Syria’s new Sunni Islamist-led authorities have been under pressure from the West and Arab countries to form a government that is more inclusive of the country’s diverse ethnic and religious communities.

That pressure increased following the killings of hundreds of Alawite civilians – the minority sect from which toppled leader Bashar al-Assad hails – in violence along Syria’s western coast this month.

The cabinet included Yarub Badr, an Alawite who was named transportation minister, while Amgad Badr, who belongs to the Druze community, will lead the agriculture ministry.

Hind Kabawat, a Christian woman and part of the previous opposition to Assad who worked for interfaith tolerance and women’s empowerment, was appointed as social affairs and labor minister.

Mohammed Yosr Bernieh was named finance minister, read the report.

It kept Murhaf Abu Qasra and Asaad al-Shibani, who were already serving as defence and foreign ministers respectively in the previous caretaker cabinet that has governed Syria since Assad was toppled in December by a lightning rebel offensive.

Sharaa also said he established for the first time a ministry for sports and another for emergencies, with the head of a rescue group known as the White Helmets, Raed al-Saleh, appointed as the minister of emergencies.

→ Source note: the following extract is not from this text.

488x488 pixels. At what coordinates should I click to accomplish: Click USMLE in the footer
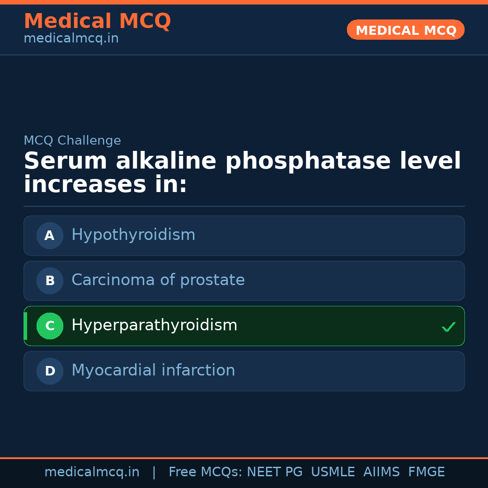pos(333,472)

In January, Sharaa was named as interim president and pledged to form an inclusive transitional government that would build up Syria’s gutted public institutions and run the country until elections, which he said could take up to five years to hold.

The government will not have a prime minister, with Sharaa expected to lead the executive branch.

Earlier this month, Syria issued a constitutional declaration, designed to serve as the foundation for the interim period led by Sharaa. The declaration kept a central role for Islamic law and guaranteed women’s rights and freedom of expression, Reuters reported.